Exercise goal ->
Convert every line of the material below into a Markdown table with two columns, Row and Line. Leave out blank lines.

--- Extracted material ---

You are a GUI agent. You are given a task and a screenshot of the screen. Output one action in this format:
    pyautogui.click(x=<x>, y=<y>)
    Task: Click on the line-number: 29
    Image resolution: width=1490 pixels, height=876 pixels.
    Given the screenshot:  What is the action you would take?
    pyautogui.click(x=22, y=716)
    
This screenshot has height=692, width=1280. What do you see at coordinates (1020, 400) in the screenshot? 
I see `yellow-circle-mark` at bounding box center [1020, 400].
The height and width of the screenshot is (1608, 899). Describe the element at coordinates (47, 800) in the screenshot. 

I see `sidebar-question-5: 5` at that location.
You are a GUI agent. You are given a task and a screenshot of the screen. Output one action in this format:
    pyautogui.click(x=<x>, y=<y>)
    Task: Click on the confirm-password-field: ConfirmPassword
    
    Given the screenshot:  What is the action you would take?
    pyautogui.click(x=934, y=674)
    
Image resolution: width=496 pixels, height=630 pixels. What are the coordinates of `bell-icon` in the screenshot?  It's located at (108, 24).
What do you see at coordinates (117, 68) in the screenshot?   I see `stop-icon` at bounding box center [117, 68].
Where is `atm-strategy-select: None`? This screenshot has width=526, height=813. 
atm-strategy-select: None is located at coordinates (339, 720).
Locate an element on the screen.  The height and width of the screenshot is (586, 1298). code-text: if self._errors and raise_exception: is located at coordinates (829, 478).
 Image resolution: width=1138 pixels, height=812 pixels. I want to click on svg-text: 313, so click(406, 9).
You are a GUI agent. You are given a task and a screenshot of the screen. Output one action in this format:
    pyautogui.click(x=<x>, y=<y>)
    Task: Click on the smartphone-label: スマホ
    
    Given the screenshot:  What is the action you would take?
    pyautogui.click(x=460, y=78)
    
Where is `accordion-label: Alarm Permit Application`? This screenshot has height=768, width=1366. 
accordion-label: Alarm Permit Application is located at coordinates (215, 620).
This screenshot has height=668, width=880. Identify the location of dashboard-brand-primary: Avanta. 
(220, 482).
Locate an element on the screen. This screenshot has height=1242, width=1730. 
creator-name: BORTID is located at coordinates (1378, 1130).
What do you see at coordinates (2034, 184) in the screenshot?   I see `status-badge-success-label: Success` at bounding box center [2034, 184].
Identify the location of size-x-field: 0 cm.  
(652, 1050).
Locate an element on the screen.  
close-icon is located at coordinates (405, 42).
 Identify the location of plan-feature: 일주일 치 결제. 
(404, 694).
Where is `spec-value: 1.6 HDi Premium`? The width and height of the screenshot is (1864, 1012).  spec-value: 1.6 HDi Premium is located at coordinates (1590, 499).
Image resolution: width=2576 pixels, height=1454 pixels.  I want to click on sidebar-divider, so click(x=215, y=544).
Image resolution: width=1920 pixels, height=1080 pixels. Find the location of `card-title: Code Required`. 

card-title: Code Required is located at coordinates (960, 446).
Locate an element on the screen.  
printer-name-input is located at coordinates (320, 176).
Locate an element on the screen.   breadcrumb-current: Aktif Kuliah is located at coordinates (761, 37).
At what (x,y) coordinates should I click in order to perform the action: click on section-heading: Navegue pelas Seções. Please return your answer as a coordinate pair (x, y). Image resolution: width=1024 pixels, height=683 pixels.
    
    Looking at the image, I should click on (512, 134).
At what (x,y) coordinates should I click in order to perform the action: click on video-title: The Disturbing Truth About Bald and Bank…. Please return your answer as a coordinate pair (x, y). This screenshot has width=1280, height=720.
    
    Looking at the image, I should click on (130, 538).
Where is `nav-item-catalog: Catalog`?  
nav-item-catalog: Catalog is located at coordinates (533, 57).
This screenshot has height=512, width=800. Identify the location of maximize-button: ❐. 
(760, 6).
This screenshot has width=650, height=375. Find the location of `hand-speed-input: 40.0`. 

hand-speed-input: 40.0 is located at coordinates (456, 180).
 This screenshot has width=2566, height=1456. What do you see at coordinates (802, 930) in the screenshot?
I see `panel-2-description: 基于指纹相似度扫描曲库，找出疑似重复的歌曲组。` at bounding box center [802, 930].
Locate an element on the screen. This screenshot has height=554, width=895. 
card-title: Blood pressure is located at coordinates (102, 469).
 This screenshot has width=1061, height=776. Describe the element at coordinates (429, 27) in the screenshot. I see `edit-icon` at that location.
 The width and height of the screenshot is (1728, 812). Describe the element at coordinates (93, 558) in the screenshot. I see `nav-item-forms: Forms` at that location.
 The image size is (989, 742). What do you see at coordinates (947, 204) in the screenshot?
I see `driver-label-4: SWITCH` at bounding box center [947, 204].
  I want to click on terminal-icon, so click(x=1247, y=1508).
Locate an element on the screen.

---

Solution for this problem ->
| Row | Line |
|---|---|
| 1 | You are a GUI agent. You are given a task and a screenshot of the screen. Output one action in this format: |
| 2 |     pyautogui.click(x=<x>, y=<y>) |
| 3 |     Task: Click on the line-number: 29 |
| 4 |     Image resolution: width=1490 pixels, height=876 pixels. |
| 5 |     Given the screenshot:  What is the action you would take? |
| 6 |     pyautogui.click(x=22, y=716) |
| 7 | This screenshot has height=692, width=1280. What do you see at coordinates (1020, 400) in the screenshot?  |
| 8 | I see `yellow-circle-mark` at bounding box center [1020, 400]. |
| 9 | The height and width of the screenshot is (1608, 899). Describe the element at coordinates (47, 800) in the screenshot.  |
| 10 | I see `sidebar-question-5: 5` at that location. |
| 11 | You are a GUI agent. You are given a task and a screenshot of the screen. Output one action in this format: |
| 12 |     pyautogui.click(x=<x>, y=<y>) |
| 13 |     Task: Click on the confirm-password-field: ConfirmPassword |
| 14 |     Given the screenshot:  What is the action you would take? |
| 15 |     pyautogui.click(x=934, y=674) |
| 16 | Image resolution: width=496 pixels, height=630 pixels. What are the coordinates of `bell-icon` in the screenshot?  It's located at (108, 24). |
| 17 | What do you see at coordinates (117, 68) in the screenshot?   I see `stop-icon` at bounding box center [117, 68]. |
| 18 | Where is `atm-strategy-select: None`? This screenshot has width=526, height=813.  |
| 19 | atm-strategy-select: None is located at coordinates (339, 720). |
| 20 | Locate an element on the screen.  The height and width of the screenshot is (586, 1298). code-text: if self._errors and raise_exception: is located at coordinates (829, 478). |
| 21 |  Image resolution: width=1138 pixels, height=812 pixels. I want to click on svg-text: 313, so click(406, 9). |
| 22 | You are a GUI agent. You are given a task and a screenshot of the screen. Output one action in this format: |
| 23 |     pyautogui.click(x=<x>, y=<y>) |
| 24 |     Task: Click on the smartphone-label: スマホ |
| 25 |     Given the screenshot:  What is the action you would take? |
| 26 |     pyautogui.click(x=460, y=78) |
| 27 | Where is `accordion-label: Alarm Permit Application`? This screenshot has height=768, width=1366.  |
| 28 | accordion-label: Alarm Permit Application is located at coordinates (215, 620). |
| 29 | This screenshot has height=668, width=880. Identify the location of dashboard-brand-primary: Avanta.  |
| 30 | (220, 482). |
| 31 | Locate an element on the screen. This screenshot has height=1242, width=1730.  |
| 32 | creator-name: BORTID is located at coordinates (1378, 1130). |
| 33 | What do you see at coordinates (2034, 184) in the screenshot?   I see `status-badge-success-label: Success` at bounding box center [2034, 184]. |
| 34 | Identify the location of size-x-field: 0 cm.   |
| 35 | (652, 1050). |
| 36 | Locate an element on the screen.   |
| 37 | close-icon is located at coordinates (405, 42). |
| 38 |  Identify the location of plan-feature: 일주일 치 결제.  |
| 39 | (404, 694). |
| 40 | Where is `spec-value: 1.6 HDi Premium`? The width and height of the screenshot is (1864, 1012).  spec-value: 1.6 HDi Premium is located at coordinates (1590, 499). |
| 41 | Image resolution: width=2576 pixels, height=1454 pixels.  I want to click on sidebar-divider, so click(x=215, y=544). |
| 42 | Image resolution: width=1920 pixels, height=1080 pixels. Find the location of `card-title: Code Required`.  |
| 43 | card-title: Code Required is located at coordinates (960, 446). |
| 44 | Locate an element on the screen.   |
| 45 | printer-name-input is located at coordinates (320, 176). |
| 46 | Locate an element on the screen.   breadcrumb-current: Aktif Kuliah is located at coordinates (761, 37). |
| 47 | At what (x,y) coordinates should I click in order to perform the action: click on section-heading: Navegue pelas Seções. Please return your answer as a coordinate pair (x, y). Image resolution: width=1024 pixels, height=683 pixels. |
| 48 |     Looking at the image, I should click on (512, 134). |
| 49 | At what (x,y) coordinates should I click in order to perform the action: click on video-title: The Disturbing Truth About Bald and Bank…. Please return your answer as a coordinate pair (x, y). This screenshot has width=1280, height=720. |
| 50 |     Looking at the image, I should click on (130, 538). |
| 51 | Where is `nav-item-catalog: Catalog`?   |
| 52 | nav-item-catalog: Catalog is located at coordinates (533, 57). |
| 53 | This screenshot has height=512, width=800. Identify the location of maximize-button: ❐.  |
| 54 | (760, 6). |
| 55 | This screenshot has width=650, height=375. Find the location of `hand-speed-input: 40.0`.  |
| 56 | hand-speed-input: 40.0 is located at coordinates (456, 180). |
| 57 |  This screenshot has width=2566, height=1456. What do you see at coordinates (802, 930) in the screenshot? |
| 58 | I see `panel-2-description: 基于指纹相似度扫描曲库，找出疑似重复的歌曲组。` at bounding box center [802, 930]. |
| 59 | Locate an element on the screen. This screenshot has height=554, width=895.  |
| 60 | card-title: Blood pressure is located at coordinates (102, 469). |
| 61 |  This screenshot has width=1061, height=776. Describe the element at coordinates (429, 27) in the screenshot. I see `edit-icon` at that location. |
| 62 |  The width and height of the screenshot is (1728, 812). Describe the element at coordinates (93, 558) in the screenshot. I see `nav-item-forms: Forms` at that location. |
| 63 |  The image size is (989, 742). What do you see at coordinates (947, 204) in the screenshot? |
| 64 | I see `driver-label-4: SWITCH` at bounding box center [947, 204]. |
| 65 |   I want to click on terminal-icon, so click(x=1247, y=1508). |
| 66 | Locate an element on the screen. |